Langley Wallingford is a fictional character from the American soap opera All My Children. He was played by Louis Edmonds from 1979 until December 1995.

== History ==
Langley Wallingford, a reformed con artist and criminal who was acquainted with Myrtle Lum Fargate in her carney days—via purse snatching. He got wind that newly divorcee Phoebe Tyler was a rich old bird in Pine Valley and ripe for plucking. Langley then made his way to town and incidentally stopped by the boutique and ducked when he saw the owner—Myrtle. Knowing she would blow his scam he quickly hurried out of the boutique without the gift he planned to purchase for Phoebe.

Ms. Valentine, Phoebe's maid, got wind from Myrtle of Langley's was posing as a distinguished professor and was penniless. She planned to inform her boss of Langley's dirty deeds, but was held off by Langley.
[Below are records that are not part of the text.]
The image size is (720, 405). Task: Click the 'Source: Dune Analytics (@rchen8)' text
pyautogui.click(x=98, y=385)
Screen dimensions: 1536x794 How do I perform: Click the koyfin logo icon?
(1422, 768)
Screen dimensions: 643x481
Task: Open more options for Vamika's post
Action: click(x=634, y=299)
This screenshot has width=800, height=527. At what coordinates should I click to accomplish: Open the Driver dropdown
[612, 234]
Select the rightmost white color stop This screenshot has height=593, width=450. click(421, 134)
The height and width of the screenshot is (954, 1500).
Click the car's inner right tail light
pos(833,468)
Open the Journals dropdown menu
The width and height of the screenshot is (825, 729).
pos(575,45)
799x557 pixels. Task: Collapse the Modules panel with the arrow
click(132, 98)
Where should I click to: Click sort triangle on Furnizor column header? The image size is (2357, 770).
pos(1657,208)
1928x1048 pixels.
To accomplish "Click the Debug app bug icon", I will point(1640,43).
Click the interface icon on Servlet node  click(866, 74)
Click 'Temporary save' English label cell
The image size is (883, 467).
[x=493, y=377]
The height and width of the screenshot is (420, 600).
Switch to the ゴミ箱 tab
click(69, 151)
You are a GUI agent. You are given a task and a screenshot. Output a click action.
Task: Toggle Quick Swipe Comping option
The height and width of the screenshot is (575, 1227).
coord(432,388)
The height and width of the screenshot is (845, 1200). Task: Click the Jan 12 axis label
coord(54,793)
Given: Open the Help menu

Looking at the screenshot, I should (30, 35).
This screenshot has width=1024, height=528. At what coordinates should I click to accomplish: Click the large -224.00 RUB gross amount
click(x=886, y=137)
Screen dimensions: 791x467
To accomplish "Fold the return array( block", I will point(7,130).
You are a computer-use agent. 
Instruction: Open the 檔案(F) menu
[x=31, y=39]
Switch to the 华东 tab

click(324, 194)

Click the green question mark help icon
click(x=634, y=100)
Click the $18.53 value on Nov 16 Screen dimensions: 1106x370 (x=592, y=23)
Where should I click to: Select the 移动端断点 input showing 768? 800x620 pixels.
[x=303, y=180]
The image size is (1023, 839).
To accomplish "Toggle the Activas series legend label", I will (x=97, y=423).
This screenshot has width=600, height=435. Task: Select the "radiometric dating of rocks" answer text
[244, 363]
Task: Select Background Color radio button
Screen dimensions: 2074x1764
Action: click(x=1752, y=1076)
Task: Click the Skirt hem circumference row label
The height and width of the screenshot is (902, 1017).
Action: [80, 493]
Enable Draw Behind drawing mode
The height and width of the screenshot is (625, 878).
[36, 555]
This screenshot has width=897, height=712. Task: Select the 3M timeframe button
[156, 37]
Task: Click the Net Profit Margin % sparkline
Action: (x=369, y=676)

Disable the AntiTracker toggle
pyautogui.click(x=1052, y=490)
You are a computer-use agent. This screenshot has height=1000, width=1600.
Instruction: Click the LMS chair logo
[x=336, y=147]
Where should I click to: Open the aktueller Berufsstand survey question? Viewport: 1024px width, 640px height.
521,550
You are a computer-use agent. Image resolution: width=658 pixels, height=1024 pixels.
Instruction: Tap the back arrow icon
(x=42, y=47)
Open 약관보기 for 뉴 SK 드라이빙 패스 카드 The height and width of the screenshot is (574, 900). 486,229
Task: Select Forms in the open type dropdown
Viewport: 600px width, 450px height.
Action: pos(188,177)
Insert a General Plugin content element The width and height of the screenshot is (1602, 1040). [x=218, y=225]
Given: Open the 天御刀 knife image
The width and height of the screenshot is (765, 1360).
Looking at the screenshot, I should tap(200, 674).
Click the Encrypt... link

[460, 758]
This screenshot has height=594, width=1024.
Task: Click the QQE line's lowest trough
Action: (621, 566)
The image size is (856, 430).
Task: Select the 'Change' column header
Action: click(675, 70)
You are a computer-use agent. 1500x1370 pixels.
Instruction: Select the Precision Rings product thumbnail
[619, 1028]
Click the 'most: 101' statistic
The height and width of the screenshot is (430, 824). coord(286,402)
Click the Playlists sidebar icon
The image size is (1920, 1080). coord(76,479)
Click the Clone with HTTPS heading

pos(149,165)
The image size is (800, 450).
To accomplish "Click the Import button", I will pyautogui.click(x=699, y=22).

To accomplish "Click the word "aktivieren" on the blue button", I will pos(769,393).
Langley and Phoebe wed in 1980 and were lovebirds for a while. That is until 1986.

Another fast talking Cassanova, Wade Matthews, was in the picture and planned to bilk Phoebe out of her fortune just as Langley originally had planned before he fell in love with her. Wade had sabotaged Langley and Phoebe's marriage and talked a liquored up Phoebe into marrying him in the Caribbean.

Wade put his evil plan in motion to kill Phoebe for the hefty insurance policy. The plot took a bizarre twist when Wade's lover Shelly took a tumble down a flight of stairs and Phoebe was thrown in jail for attempted murder. Langley was determined to save his precious Phoebe at all costs. Langley donned a wig and dress disguised as Phoebe, pried a confession out of the unsuspecting Wade while holding a gun. Upon returning home, Langley and Phoebe reunited.

In 1995, Langley's elder daughter, Verla Grubbs (Carol Burnett), came back to Pine Valley to seeking Langley's blessing as she was about to wed. Langley made his final appearance in December 1995, at Pine Valley Hospital where he was helping put up Christmas decorations in the halls.

Langley remained in Pine Valley for a while, but due to Louis Edmonds's health problems, he was written out of the show in April 1997 as being in Egypt on archeological digs. When Edmonds died in 2001, the writers chose to not have Langley die, but rather have him become an unseen character. He was last mentioned in a current context in August 2002, when he missed Brooke's wedding because he was on business in South Africa.

When Phoebe died in 2005, Brooke said that Phoebe's last words were "Langley is waiting for me." This confirmed that sometime between August 2002 and May 2005, Langley died.